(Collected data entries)
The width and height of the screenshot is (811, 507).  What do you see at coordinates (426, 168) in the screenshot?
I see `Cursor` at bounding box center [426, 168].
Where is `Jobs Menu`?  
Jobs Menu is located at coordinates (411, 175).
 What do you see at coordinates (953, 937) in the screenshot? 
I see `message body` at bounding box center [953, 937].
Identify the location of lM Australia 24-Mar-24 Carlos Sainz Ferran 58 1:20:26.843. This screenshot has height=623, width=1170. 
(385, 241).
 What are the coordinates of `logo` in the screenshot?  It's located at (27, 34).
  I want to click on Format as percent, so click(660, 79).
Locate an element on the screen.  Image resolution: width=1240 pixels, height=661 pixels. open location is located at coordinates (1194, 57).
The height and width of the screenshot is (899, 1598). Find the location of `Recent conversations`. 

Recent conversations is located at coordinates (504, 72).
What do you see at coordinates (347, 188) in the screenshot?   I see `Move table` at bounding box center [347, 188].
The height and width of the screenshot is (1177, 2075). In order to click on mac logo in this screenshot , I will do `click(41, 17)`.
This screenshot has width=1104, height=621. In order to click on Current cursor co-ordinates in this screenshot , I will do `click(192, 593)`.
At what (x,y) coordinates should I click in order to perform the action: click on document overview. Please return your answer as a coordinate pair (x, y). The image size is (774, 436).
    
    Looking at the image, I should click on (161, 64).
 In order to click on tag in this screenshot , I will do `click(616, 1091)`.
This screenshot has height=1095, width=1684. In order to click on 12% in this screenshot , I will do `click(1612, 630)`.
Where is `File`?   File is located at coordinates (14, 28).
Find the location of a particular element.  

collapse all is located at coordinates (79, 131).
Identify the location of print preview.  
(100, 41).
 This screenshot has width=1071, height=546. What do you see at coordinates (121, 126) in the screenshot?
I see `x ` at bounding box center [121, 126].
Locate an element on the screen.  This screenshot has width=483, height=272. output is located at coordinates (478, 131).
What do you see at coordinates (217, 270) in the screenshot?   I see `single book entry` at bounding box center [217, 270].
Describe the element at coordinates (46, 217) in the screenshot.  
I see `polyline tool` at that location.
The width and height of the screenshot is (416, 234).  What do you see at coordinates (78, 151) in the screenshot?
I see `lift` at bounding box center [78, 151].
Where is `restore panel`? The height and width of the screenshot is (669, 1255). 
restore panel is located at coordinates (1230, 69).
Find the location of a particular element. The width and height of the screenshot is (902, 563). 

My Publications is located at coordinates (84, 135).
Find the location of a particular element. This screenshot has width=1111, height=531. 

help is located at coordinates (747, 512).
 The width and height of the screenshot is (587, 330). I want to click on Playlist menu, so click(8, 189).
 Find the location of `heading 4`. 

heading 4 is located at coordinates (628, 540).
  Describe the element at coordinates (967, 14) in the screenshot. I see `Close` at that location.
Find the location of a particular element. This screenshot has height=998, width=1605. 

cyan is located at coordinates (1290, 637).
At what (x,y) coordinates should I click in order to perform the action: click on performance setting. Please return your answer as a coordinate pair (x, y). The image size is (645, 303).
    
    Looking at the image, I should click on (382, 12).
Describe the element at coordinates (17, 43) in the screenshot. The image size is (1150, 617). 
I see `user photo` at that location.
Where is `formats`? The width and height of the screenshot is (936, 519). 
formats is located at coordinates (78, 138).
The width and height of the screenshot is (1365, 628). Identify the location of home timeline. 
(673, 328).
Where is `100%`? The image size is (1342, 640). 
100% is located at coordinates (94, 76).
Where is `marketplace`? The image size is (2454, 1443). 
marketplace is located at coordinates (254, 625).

Problem statement:
Replace every occurrence of "Identify the location of" in the listing above with "Give the position of", and reproduce the entire listing with all else unchanged.

Response to this task:
The width and height of the screenshot is (811, 507).  What do you see at coordinates (426, 168) in the screenshot?
I see `Cursor` at bounding box center [426, 168].
Where is `Jobs Menu`?  
Jobs Menu is located at coordinates (411, 175).
 What do you see at coordinates (953, 937) in the screenshot? 
I see `message body` at bounding box center [953, 937].
Give the position of lM Australia 24-Mar-24 Carlos Sainz Ferran 58 1:20:26.843. This screenshot has height=623, width=1170. 
(385, 241).
 What are the coordinates of `logo` in the screenshot?  It's located at (27, 34).
  I want to click on Format as percent, so click(660, 79).
Locate an element on the screen.  Image resolution: width=1240 pixels, height=661 pixels. open location is located at coordinates (1194, 57).
The height and width of the screenshot is (899, 1598). Find the location of `Recent conversations`. 

Recent conversations is located at coordinates (504, 72).
What do you see at coordinates (347, 188) in the screenshot?   I see `Move table` at bounding box center [347, 188].
The height and width of the screenshot is (1177, 2075). In order to click on mac logo in this screenshot , I will do `click(41, 17)`.
This screenshot has width=1104, height=621. In order to click on Current cursor co-ordinates in this screenshot , I will do `click(192, 593)`.
At what (x,y) coordinates should I click in order to perform the action: click on document overview. Please return your answer as a coordinate pair (x, y). The image size is (774, 436).
    
    Looking at the image, I should click on (161, 64).
 In order to click on tag in this screenshot , I will do `click(616, 1091)`.
This screenshot has height=1095, width=1684. In order to click on 12% in this screenshot , I will do `click(1612, 630)`.
Where is `File`?   File is located at coordinates (14, 28).
Find the location of a particular element.  

collapse all is located at coordinates (79, 131).
Give the position of print preview.  
(100, 41).
 This screenshot has width=1071, height=546. What do you see at coordinates (121, 126) in the screenshot?
I see `x ` at bounding box center [121, 126].
Locate an element on the screen.  This screenshot has width=483, height=272. output is located at coordinates (478, 131).
What do you see at coordinates (217, 270) in the screenshot?   I see `single book entry` at bounding box center [217, 270].
Describe the element at coordinates (46, 217) in the screenshot.  
I see `polyline tool` at that location.
The width and height of the screenshot is (416, 234).  What do you see at coordinates (78, 151) in the screenshot?
I see `lift` at bounding box center [78, 151].
Where is `restore panel`? The height and width of the screenshot is (669, 1255). 
restore panel is located at coordinates (1230, 69).
Find the location of a particular element. The width and height of the screenshot is (902, 563). 

My Publications is located at coordinates (84, 135).
Find the location of a particular element. This screenshot has width=1111, height=531. 

help is located at coordinates (747, 512).
 The width and height of the screenshot is (587, 330). I want to click on Playlist menu, so click(8, 189).
 Find the location of `heading 4`. 

heading 4 is located at coordinates (628, 540).
  Describe the element at coordinates (967, 14) in the screenshot. I see `Close` at that location.
Find the location of a particular element. This screenshot has height=998, width=1605. 

cyan is located at coordinates (1290, 637).
At what (x,y) coordinates should I click in order to perform the action: click on performance setting. Please return your answer as a coordinate pair (x, y). The image size is (645, 303).
    
    Looking at the image, I should click on (382, 12).
Describe the element at coordinates (17, 43) in the screenshot. The image size is (1150, 617). 
I see `user photo` at that location.
Where is `formats`? The width and height of the screenshot is (936, 519). 
formats is located at coordinates (78, 138).
The width and height of the screenshot is (1365, 628). Give the position of home timeline. 
(673, 328).
Where is `100%`? The image size is (1342, 640). 
100% is located at coordinates (94, 76).
Where is `marketplace`? The image size is (2454, 1443). 
marketplace is located at coordinates (254, 625).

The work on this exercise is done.